Chrysalis refers to the transformational stage in the life of a butterfly, the period before the emergence from cocoon and first flight. Young-Scientist wants every child to develop strong, unfold their wings of creativity, and fly with confidence.
A child begins to learn as soon as the senses become active and the brain has reached adequate development. Even during the second trimester of pregnancy, a fetus is able to hear sounds, respond to external stimuli and even feel basic emotions. The first few years after birth is a period of accelerated learning when the bulk of language and the mechanics of the world is acquired by the child through observation, imitation and inference. Nearly all parents and caregivers aid in the learning of language by providing a rich auditory environment and verbally engaging the child. Unfortunately, during this crucial period, there is almost an abject absence of providing scientific literacy. This perhaps is because science as a social and domestic component didn’t get established until recently when compared to language, which is indispensable to human life and is several thousand years old.
According to the United States National Center for Education Statistics, "scientific literacy is the knowledge and understanding of scientific concepts and processes required for personal decision making, participation in civic and cultural affairs, and economic productivity". While this sounds appropriate for adolescents and adults, it is never too early begin laying the foundations of scientific literacy in a person. This is best done not merely as a scholastic training relegated to schools, but as an integral part of parenting, as much as linguistic literacy already is. The aim of this curriculum is to empower the learning facilitators and parents with knowledge and skill sufficient to impart early scientific literacy to children.

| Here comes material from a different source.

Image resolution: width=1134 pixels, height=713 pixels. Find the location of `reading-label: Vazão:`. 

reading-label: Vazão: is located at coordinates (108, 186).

In a country where parents are increasingly placing higher importance on education, probably to ensure later financial success for their children, it is essential to clarify the purpose of education and especially of science. Since the advent of modern science a few centuries ago, there have been significant social, cultural, intellectual and even spiritual transformations. Superstition, augury and pseudoscience do not enjoy the same importance as before, although, they still are not extinct. Science promotes rational thinking and evidence-based belief system which are instrumental in eradicating malignant ignorance. The other benefits the society derives from exceptional people of science are technology and material wealth. This immense ability of scientific literacy needs to be prevalent among the population, as much as language is, and must not be restricted to only the privileged.
Chrysalis is an early childhood science curriculum from Young-Scientist that is playing its part to promote, spread and improve the scientific literacy of the population to create robust rational thinking communities
around the idea of scientific literacy. The long term goal of our programme is to lay the foundation on which scientific literacy can be built.Rather than offering only a collection of activities, we hope to create an organic learning environment that will encourage love of learning and intellectual growth.